EXERCISE INSTRUCTIONS
(A) In the passage on saving faith and baptism, at what age did the writer first realize their sinfulness and need of salvation?
(B) Repeat the part of the passage on saving faith and baptism that starts with "Are children Christians?" and goes on through "with either position.".

READING PASSAGE
## start
Biblically, I'd suggest that saving faith seems to have been trusting that Jesus could save and that no-one else could. It doesn't require any level of intellectual sophistication, though it will have more intellectual sophistication in some people than in others. The woman with bleeding thought that just touching Jesus could heal her in what we would call a superstitious way. The centurion in Matthew 8 recognised that Jesus could heal at a distance by just saying a word. Both had saving faith.

Saving faith isn't about believing precisely the right things or being able to articulate them – it's about looking to Jesus for rescue and not looking to anyone else.

Baptising Children

So then, should we baptise children?

The obvious answer is “yes, if they are Christians”.

Are children Christians? This where the arguments against infant baptism really get tied up, with the question of what the minimum age for a child to be considered a Christian is (let alone the pastoral question of the death of children before they reach that age). The most common (and consistent) view is that the right age for baptism is whenever the child can articulate a faith of their own and request baptism, though some impose arbitrary age limits. There are however significant difficulties with either position.

My parents are (and were) Christians. I was baptised as an infant. I consciously identified myself as a Christian from at least the age of 4. I could and did articulate a faith of my own and requested to be confirmed, and was confirmed. I very much suspect that in a baptist church except for one with an arbitrary age limit over 15, I'd have been baptised. But the first time I realised my sinfulness and need of salvation and repented and meant it, rather that saying what I knew was the right answer was when I was 15, after baptism and confirmation.

One of the standard baptist arguments is that “God has no grandchildren”, which is true. And so they wait until the children of Christians make their own confession of faith rather than baptising them as infants. Given that, they'd have baptised me before many people would say I became a Christian (but they'd only say that retrospectively), which is exactly what their policy tries to avoid. How many 6-year old children of committed Christian parents fail to identify themselves as Christians?

Conversely, if they impose an arbitrary age limit, they are consciously refusing to baptise those who are able to confess faith and who may well be Christians by anyone's definition. I certainly know adults who are Christians today, and who say that, as far as they remember, they have always been Christians. Given that the apostles clearly erred on the side of baptising too many people rather than too few, and that baptism followed as soon as possible after conversion, can that policy be right?
## end
COLLECTED MATERIAL
## start
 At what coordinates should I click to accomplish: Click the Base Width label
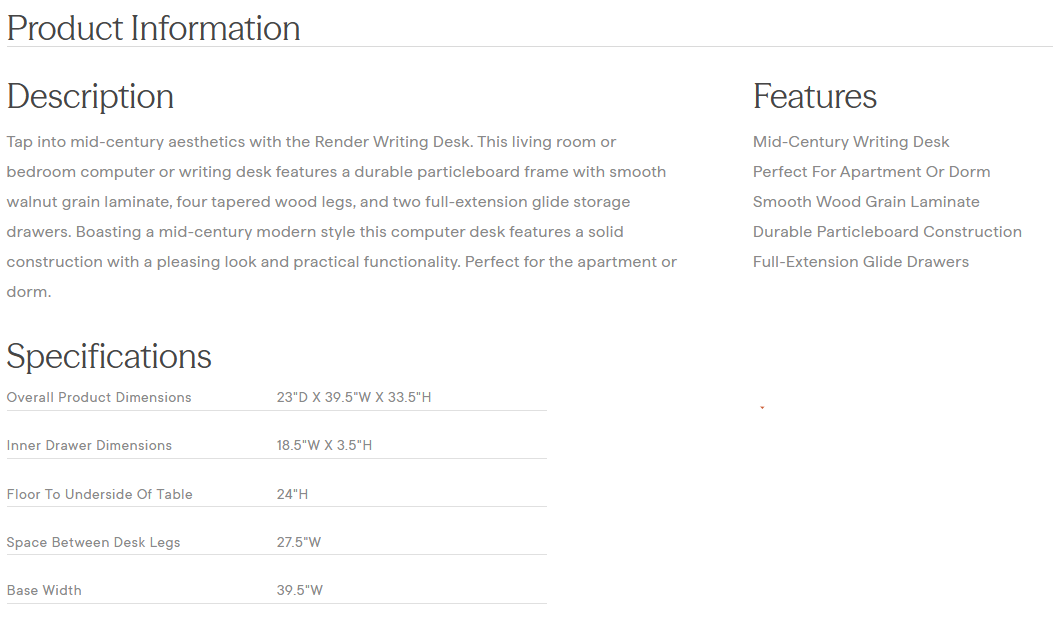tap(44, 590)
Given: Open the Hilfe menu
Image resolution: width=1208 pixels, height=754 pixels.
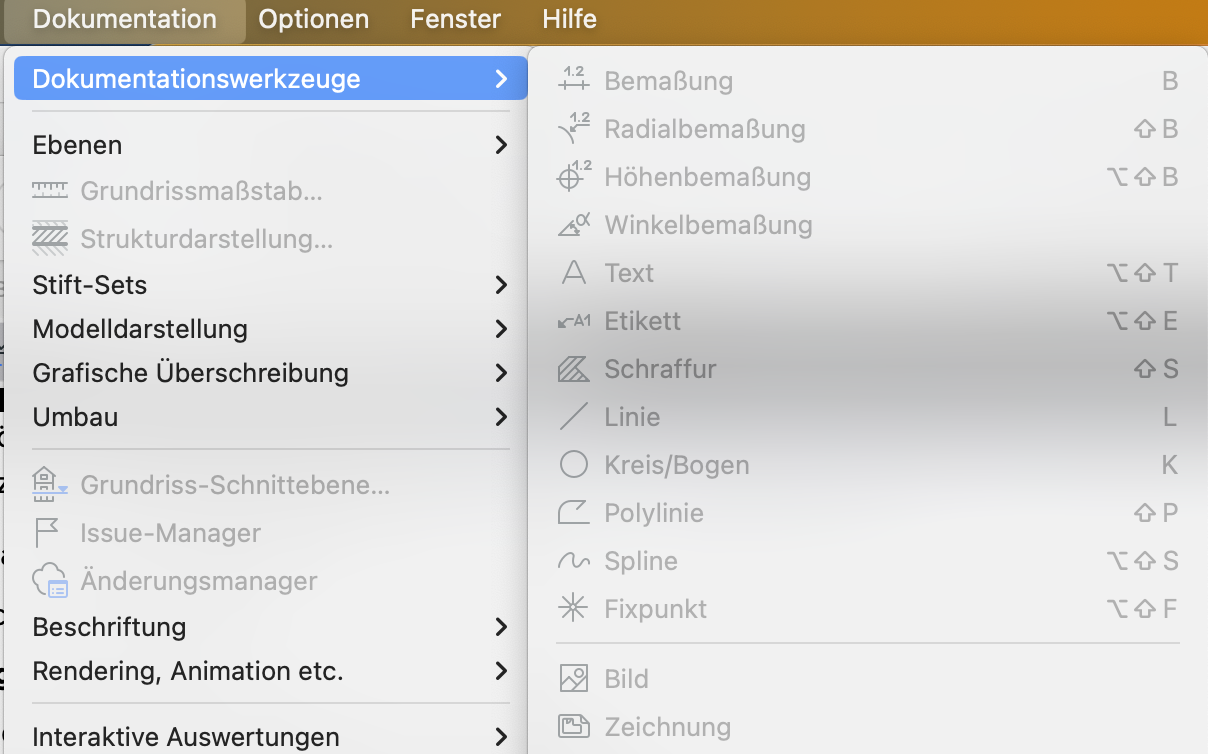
## end
PER-TASK OUTPUTS
(A) At age 15

(B)
Are children Christians? This where the arguments against infant baptism really get tied up, with the question of what the minimum age for a child to be considered a Christian is (let alone the pastoral question of the death of children before they reach that age). The most common (and consistent) view is that the right age for baptism is whenever the child can articulate a faith of their own and request baptism, though some impose arbitrary age limits. There are however significant difficulties with either position.